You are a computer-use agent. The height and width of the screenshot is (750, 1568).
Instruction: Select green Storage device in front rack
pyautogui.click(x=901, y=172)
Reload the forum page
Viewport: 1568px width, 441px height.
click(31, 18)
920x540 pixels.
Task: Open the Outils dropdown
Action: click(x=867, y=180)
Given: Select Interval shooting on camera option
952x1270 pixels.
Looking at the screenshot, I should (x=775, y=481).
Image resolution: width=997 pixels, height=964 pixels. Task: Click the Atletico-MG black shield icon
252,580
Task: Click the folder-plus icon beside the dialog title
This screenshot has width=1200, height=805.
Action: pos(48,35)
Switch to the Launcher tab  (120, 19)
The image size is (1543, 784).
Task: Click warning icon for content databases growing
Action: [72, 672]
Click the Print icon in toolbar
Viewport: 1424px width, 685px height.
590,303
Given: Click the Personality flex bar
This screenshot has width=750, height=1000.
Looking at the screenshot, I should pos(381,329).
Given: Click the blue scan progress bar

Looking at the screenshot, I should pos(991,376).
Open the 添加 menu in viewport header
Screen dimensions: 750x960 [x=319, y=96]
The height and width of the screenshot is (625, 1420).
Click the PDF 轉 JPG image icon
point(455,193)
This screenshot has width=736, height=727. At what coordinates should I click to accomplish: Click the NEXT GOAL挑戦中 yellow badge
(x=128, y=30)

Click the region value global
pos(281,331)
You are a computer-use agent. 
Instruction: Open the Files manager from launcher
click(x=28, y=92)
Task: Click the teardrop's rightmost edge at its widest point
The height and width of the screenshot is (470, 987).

_ _ _ _

## Exercise instructions
Copy out the entries with "Given" swapped for "Request" wherever it occurs, leaving everything else unchanged.

## Response to the exercise
You are a computer-use agent. The height and width of the screenshot is (750, 1568).
Instruction: Select green Storage device in front rack
pyautogui.click(x=901, y=172)
Reload the forum page
Viewport: 1568px width, 441px height.
click(31, 18)
920x540 pixels.
Task: Open the Outils dropdown
Action: click(x=867, y=180)
Request: Select Interval shooting on camera option
952x1270 pixels.
Looking at the screenshot, I should (x=775, y=481).
Image resolution: width=997 pixels, height=964 pixels. Task: Click the Atletico-MG black shield icon
252,580
Task: Click the folder-plus icon beside the dialog title
This screenshot has width=1200, height=805.
Action: pos(48,35)
Switch to the Launcher tab  (120, 19)
The image size is (1543, 784).
Task: Click warning icon for content databases growing
Action: [72, 672]
Click the Print icon in toolbar
Viewport: 1424px width, 685px height.
590,303
Request: Click the Personality flex bar
This screenshot has width=750, height=1000.
Looking at the screenshot, I should pos(381,329).
Request: Click the blue scan progress bar

Looking at the screenshot, I should pos(991,376).
Open the 添加 menu in viewport header
Screen dimensions: 750x960 [x=319, y=96]
The height and width of the screenshot is (625, 1420).
Click the PDF 轉 JPG image icon
point(455,193)
This screenshot has width=736, height=727. At what coordinates should I click to accomplish: Click the NEXT GOAL挑戦中 yellow badge
(x=128, y=30)

Click the region value global
pos(281,331)
You are a computer-use agent. 
Instruction: Open the Files manager from launcher
click(x=28, y=92)
Task: Click the teardrop's rightmost edge at its widest point
The height and width of the screenshot is (470, 987).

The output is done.